## [PROBLEMS TO SOLVE]
A. In the pizza book review, in what year did the brothers make their journey through Italy?
B. Could you recast the part of the records that opens with the line containing "Where should I" and closes with the line containing "Click the Geometry Dash desktop icon" as a JSON list of strings, one per line, leaving out blank lines and the pictures?

## [DOCUMENT TEXT]
Pizza: A book by Pizza Pilgrims by James and Thom Elliot

Pizza by Pizza Pilgrims

What’s the USP? The ultimate book about pizza! As well as recipes, Pizza offers up interviews with figures central to the pizza-eating world, pop cultural insights, and lessons in etymology and maths.

Who wrote it? Brothers James and Thom Elliot, who are best known as the founders of Pizza Pilgrims – a small chain of restaurants that evolved out of a single street food stand in London. Named after a toe-to-top journey through Italy that the brothers undertook in 2011 as an attempt to discover the secrets of great pizza, the brand has since become one of the most celebrated names to hoist a margherita upon the British people.

Is it good bedtime reading? Look, this is nothing if not filled with bedtime reading. In fact, it’s probably better not to think of Pizza as a cookbook, but rather food writing with added recipes. The book comes in just shy of 270 pages, and yet features only 26 pizza recipes, plus some pizza-adjacent ideas that bring the total recipe count to 30.

It’s hard to know exactly how to feel about this number. Pizzas are relatively intuitive things once the dough is made, and the overwhelming majority of the recipes that make the cut are both innovative and enticing. There are only so many pizzas one needs to be told how to make, after all. I’m not convinced there is much need to spell out how to put together a Hawaiian, for example, so it’s hard to fault the brothers for excluding it.

The rest of the content falls broadly into one of three categories. Firstly, there’s the genuinely interesting stuff, like a deep dive on the perfect pizza dough, and the city guides that champion the best pizzerias in Naples, Rome, and a smattering of other cities across the world.

Secondly, there’s the missed opportunities. Chief amongst these is the four-page section that looks at collaborative pizzas the Pilgrims have created with other restaurants over the years. Given the relative lack of actual pizza recipes in the book, it seems a tremendous waste to list twelve delicious sounding hybrids like the Dishoom-inspired Bacon & Egg Naan Pizza and not provide the means to create them at home.

## [RAW RECORDS]

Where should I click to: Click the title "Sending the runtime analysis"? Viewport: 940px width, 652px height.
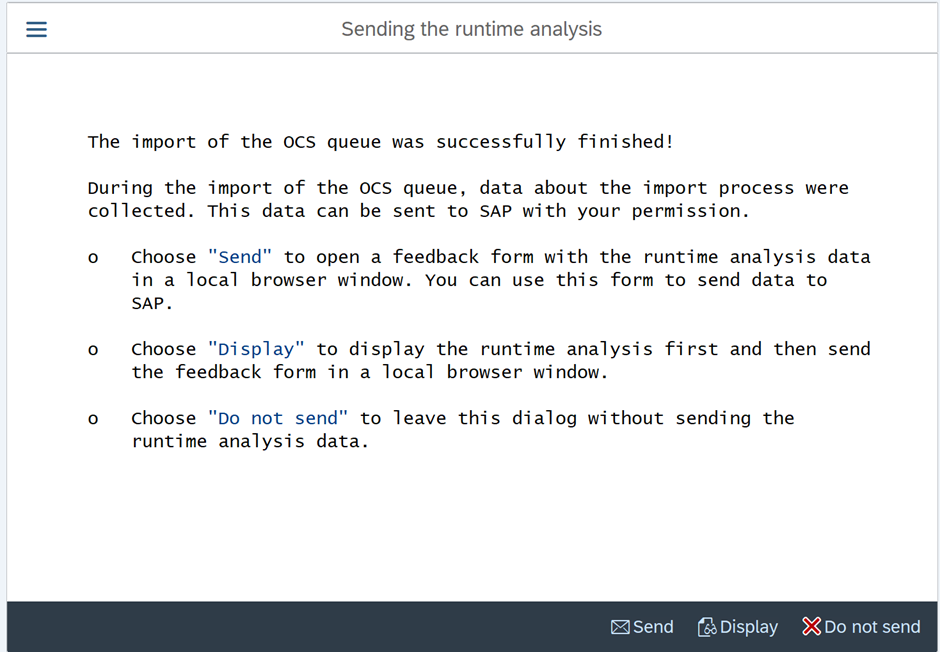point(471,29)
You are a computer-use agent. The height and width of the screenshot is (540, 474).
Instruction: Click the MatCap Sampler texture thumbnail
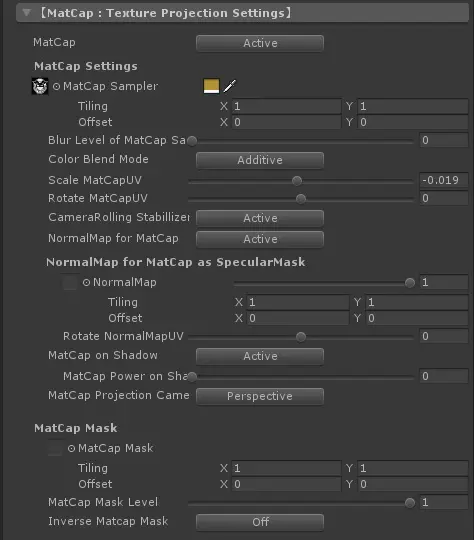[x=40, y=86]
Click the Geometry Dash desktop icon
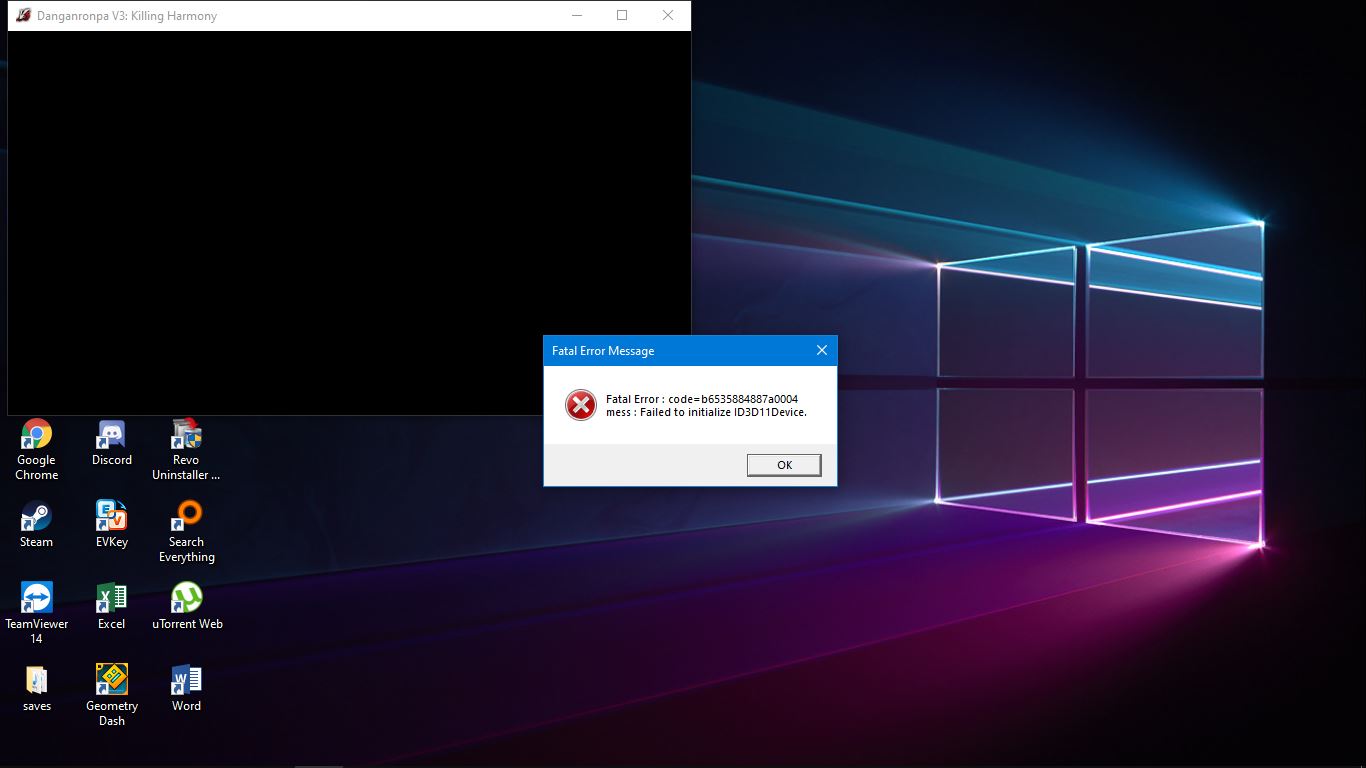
---
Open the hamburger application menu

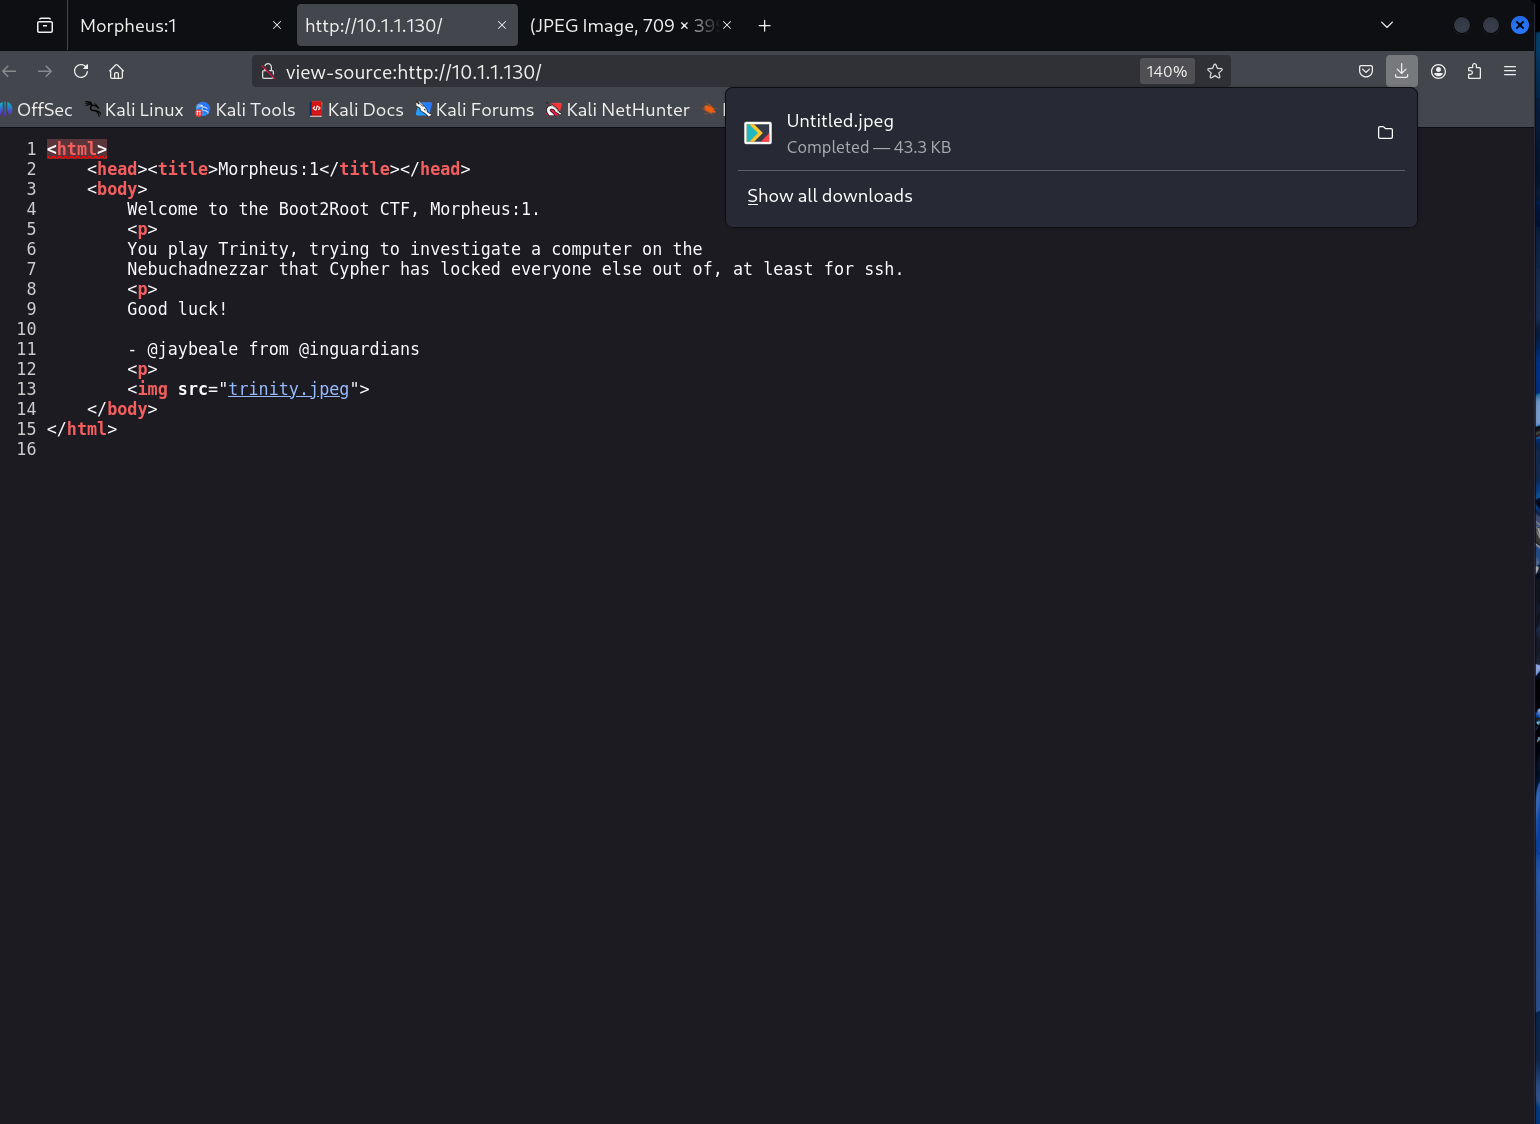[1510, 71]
* * *
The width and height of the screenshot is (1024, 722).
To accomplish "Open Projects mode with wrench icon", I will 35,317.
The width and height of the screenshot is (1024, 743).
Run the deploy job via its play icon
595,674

## [ANSWERS IN ORDER]
A. 2011

B.
[
  "Where should I click to: Click the title \"Sending the runtime analysis\"? Viewport: 940px width, 652px height.",
  "point(471,29)",
  "You are a computer-use agent. The height and width of the screenshot is (540, 474).",
  "Instruction: Click the MatCap Sampler texture thumbnail",
  "[x=40, y=86]",
  "Click the Geometry Dash desktop icon"
]